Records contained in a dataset
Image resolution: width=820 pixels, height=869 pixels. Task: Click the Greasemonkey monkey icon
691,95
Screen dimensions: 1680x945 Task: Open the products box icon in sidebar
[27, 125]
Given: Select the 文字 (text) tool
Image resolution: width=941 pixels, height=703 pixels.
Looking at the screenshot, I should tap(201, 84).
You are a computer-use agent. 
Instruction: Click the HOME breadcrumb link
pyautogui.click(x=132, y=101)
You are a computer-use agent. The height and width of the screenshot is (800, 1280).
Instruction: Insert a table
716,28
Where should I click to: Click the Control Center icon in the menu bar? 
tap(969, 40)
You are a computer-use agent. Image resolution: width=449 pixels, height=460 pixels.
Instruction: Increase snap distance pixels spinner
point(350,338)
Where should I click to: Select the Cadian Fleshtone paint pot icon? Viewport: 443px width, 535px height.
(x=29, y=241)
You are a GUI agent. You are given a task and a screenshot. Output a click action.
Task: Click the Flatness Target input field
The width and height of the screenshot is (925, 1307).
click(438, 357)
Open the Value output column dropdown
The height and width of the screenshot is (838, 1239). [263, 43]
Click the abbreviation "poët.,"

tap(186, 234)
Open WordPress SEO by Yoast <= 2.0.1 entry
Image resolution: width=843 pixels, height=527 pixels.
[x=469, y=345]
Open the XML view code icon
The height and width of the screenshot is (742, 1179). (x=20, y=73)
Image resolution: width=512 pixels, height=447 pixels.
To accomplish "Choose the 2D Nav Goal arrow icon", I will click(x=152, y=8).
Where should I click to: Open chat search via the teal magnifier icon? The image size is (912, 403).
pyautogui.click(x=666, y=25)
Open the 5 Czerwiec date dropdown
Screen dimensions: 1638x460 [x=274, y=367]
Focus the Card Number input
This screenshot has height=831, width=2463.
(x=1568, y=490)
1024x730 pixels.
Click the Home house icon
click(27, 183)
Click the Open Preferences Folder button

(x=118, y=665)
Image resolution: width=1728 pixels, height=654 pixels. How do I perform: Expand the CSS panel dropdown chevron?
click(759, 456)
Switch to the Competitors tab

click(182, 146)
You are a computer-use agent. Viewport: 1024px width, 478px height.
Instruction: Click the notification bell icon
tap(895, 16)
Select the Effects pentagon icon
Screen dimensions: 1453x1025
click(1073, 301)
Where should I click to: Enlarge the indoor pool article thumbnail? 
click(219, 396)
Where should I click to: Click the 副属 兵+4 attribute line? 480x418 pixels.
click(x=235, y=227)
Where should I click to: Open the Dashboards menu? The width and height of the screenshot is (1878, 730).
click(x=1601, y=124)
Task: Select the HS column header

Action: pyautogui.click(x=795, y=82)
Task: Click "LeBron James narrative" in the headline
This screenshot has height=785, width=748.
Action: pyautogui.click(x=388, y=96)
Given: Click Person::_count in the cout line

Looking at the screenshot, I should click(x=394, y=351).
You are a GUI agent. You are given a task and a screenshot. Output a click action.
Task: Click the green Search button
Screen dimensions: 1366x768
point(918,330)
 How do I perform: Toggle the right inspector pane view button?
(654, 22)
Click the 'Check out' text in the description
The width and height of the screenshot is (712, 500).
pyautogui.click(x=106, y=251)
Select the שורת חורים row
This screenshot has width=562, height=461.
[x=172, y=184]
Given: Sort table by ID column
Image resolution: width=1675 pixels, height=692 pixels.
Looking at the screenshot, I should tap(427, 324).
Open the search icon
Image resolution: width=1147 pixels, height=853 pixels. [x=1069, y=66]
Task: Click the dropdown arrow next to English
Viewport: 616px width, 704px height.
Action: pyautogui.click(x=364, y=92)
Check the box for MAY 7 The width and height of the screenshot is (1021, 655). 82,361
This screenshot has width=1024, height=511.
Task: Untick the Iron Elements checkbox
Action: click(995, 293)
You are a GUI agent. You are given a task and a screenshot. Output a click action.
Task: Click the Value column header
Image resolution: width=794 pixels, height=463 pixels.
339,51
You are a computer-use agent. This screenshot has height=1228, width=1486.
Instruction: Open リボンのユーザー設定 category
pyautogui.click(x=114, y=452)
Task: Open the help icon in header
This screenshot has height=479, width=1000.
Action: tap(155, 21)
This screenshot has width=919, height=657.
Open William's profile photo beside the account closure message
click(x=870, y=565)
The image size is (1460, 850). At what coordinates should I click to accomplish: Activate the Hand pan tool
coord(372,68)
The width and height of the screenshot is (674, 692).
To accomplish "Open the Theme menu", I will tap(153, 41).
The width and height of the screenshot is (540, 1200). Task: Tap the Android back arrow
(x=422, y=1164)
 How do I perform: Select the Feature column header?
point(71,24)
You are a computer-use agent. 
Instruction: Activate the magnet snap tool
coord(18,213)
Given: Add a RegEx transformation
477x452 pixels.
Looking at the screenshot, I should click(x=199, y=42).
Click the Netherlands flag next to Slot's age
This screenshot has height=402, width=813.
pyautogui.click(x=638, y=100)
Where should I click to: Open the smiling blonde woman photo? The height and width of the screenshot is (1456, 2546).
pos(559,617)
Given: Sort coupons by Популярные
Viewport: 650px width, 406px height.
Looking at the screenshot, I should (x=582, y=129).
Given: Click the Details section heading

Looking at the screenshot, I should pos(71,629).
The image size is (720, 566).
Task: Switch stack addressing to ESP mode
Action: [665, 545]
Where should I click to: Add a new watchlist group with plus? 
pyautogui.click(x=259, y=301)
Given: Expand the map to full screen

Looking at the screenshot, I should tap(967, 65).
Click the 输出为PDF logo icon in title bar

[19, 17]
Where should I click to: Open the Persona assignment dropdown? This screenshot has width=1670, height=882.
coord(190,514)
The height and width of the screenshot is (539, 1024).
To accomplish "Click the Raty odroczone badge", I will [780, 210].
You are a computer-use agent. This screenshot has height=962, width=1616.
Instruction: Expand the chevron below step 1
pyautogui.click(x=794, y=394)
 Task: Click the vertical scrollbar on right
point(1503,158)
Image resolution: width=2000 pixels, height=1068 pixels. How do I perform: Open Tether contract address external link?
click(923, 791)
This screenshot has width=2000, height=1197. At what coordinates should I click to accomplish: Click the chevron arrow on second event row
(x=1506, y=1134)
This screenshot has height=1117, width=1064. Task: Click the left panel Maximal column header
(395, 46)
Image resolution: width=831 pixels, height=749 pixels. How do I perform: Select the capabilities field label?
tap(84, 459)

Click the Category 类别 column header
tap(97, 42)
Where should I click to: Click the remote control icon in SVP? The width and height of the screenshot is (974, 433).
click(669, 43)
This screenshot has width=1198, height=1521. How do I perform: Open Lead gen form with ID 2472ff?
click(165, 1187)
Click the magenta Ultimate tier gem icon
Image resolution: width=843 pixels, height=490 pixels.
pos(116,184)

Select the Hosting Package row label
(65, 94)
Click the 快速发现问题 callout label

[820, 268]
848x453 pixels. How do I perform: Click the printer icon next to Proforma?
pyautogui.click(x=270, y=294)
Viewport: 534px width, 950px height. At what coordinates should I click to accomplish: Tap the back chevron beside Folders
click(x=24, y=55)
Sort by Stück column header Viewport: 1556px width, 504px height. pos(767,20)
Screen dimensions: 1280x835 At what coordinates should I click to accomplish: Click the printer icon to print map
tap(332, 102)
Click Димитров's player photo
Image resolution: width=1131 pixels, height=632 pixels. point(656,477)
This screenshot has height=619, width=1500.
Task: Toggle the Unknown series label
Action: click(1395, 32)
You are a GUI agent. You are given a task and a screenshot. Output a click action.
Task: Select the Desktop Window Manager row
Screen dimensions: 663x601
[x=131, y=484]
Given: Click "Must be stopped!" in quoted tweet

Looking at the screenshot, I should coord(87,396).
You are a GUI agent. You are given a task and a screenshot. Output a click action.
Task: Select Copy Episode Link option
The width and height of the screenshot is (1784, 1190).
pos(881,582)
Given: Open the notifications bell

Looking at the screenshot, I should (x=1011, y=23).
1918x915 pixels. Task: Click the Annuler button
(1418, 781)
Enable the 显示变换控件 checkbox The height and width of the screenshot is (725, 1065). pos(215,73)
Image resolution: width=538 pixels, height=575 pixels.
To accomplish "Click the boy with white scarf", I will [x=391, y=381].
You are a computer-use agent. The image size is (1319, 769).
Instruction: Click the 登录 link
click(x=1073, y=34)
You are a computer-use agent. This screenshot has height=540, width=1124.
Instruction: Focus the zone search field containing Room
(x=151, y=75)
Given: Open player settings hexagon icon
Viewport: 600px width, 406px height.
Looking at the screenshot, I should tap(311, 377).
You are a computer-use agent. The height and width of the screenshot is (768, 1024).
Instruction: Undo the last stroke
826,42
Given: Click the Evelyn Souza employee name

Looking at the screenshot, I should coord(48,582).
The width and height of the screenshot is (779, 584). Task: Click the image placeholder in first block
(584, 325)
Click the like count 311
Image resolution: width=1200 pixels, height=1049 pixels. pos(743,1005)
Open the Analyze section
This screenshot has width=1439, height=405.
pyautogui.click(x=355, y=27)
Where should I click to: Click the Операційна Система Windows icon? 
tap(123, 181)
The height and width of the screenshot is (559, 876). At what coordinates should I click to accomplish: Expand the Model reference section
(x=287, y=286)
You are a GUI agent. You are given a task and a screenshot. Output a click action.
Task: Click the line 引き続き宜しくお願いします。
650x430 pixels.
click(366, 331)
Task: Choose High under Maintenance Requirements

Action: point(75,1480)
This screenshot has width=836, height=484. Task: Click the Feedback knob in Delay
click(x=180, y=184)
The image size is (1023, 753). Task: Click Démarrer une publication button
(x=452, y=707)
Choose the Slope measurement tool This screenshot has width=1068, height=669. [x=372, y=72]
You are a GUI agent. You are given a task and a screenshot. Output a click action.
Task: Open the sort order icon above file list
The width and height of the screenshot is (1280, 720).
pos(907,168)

• **Directions**: For this exercise, please output exactly the lines above starting at the line with "Task: Select the Desktop Window Manager row" and ending at the line with "You are a computer-use agent. The image", ends included.

• **Answer to this problem**:
Task: Select the Desktop Window Manager row
Screen dimensions: 663x601
[x=131, y=484]
Given: Click "Must be stopped!" in quoted tweet

Looking at the screenshot, I should coord(87,396).
You are a GUI agent. You are given a task and a screenshot. Output a click action.
Task: Select Copy Episode Link option
The width and height of the screenshot is (1784, 1190).
pos(881,582)
Given: Open the notifications bell

Looking at the screenshot, I should (x=1011, y=23).
1918x915 pixels. Task: Click the Annuler button
(1418, 781)
Enable the 显示变换控件 checkbox The height and width of the screenshot is (725, 1065). pos(215,73)
Image resolution: width=538 pixels, height=575 pixels.
To accomplish "Click the boy with white scarf", I will [x=391, y=381].
You are a computer-use agent. The image size is (1319, 769).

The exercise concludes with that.